Welcome back to Gosport, the Hampshire town with a long and distinguished naval and maritime history which has become familiar to an army of readers thanks to the wonderful novels of Rosie Archer, one of its proudest inhabitants.
Author of a series of books based on the famous ‘canary girls’ who worked on munition production at the Royal Navy Armament Depot in Gosport, Archer returns to her home town for a new, heartwarming saga set against the fascinating backdrop of a bustling high street pub.
Their lives, their loves and their dramas spring to life at a time when the country was covertly preparing for the D-Day landings, and bombing raids by enemy aircraft were still very much a constant threat to major towns and cities.

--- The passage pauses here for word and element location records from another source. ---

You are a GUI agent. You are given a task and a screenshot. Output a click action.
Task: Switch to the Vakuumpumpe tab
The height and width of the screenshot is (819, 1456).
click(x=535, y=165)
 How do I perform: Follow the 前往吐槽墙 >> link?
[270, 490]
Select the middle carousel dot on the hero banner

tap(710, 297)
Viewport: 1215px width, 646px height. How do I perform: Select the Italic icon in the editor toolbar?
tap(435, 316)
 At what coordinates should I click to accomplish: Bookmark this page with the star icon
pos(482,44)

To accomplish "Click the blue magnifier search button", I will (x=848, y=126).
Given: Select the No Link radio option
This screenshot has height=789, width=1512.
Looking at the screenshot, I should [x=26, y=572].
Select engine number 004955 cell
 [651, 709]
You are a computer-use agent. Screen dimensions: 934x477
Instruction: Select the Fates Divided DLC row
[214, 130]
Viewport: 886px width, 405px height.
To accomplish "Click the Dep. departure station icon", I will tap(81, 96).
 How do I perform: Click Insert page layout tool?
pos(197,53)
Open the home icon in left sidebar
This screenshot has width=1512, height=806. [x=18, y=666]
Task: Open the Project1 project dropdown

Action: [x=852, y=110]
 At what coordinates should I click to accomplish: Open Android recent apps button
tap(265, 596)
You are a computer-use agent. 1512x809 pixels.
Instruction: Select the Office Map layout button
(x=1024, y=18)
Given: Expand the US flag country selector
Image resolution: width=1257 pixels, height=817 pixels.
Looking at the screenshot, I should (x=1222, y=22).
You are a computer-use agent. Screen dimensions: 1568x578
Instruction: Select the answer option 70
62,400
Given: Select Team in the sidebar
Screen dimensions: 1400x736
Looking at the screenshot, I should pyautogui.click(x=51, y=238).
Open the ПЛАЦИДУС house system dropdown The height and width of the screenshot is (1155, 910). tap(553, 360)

When 18-year-old Ruby Garett’s Gosport home is bombed, she loses her beloved mother and all her belongings. Her only comfort is her bar job at the popular Point of No Return pub and the kindness of landlord Mervyn Tanner who has given her a home there.
The work helps take her mind off worrying about her fiancé Joe Stark who is away fighting in France and she enjoys close friendship with fellow barmaid Marge, a true party girl with glossy curls and an easy manner. Marge makes sure they have fun, going out to dances and flirting with all and sundry.
But Marge, married to Alf, a regular soldier who is also fighting overseas, is not as fond of her other role as a mother to two children, Tony aged five and baby Chrissie, instead leaving them in the care of her nan who lives with them.
The only thing Ruby that doesn’t like about working at the Point is Sylvie Meadows, another of the pub’s barmaids. Sylvie, who thinks herself ‘a bit hoity-toity,’ is a singing siren and she may have a beautiful voice but she is out for all she can get, including Ruby’s fiancé Joe.
Can the bonds of friendship and camaraderie that hold together the Point also give these three young women hope in the darkest of times?
Archer has firmly established herself as one of the nation’s favourite wartime saga writers, filling her novels with rich period detail – from songs and films to clothes, household products and food –creating a warm and engrossing sense of nostalgia that cannot help but seduce her fans.
The Girls from the Local is a compelling and emotional tale but it also brings home the hardship, grit and stark realities of wartime Britain as the three women struggle to cope with the privations and uncertainties of everyday life.
As always, friendship and family take a star billing, making this warm, appealing story the perfect choice for the Christmas season.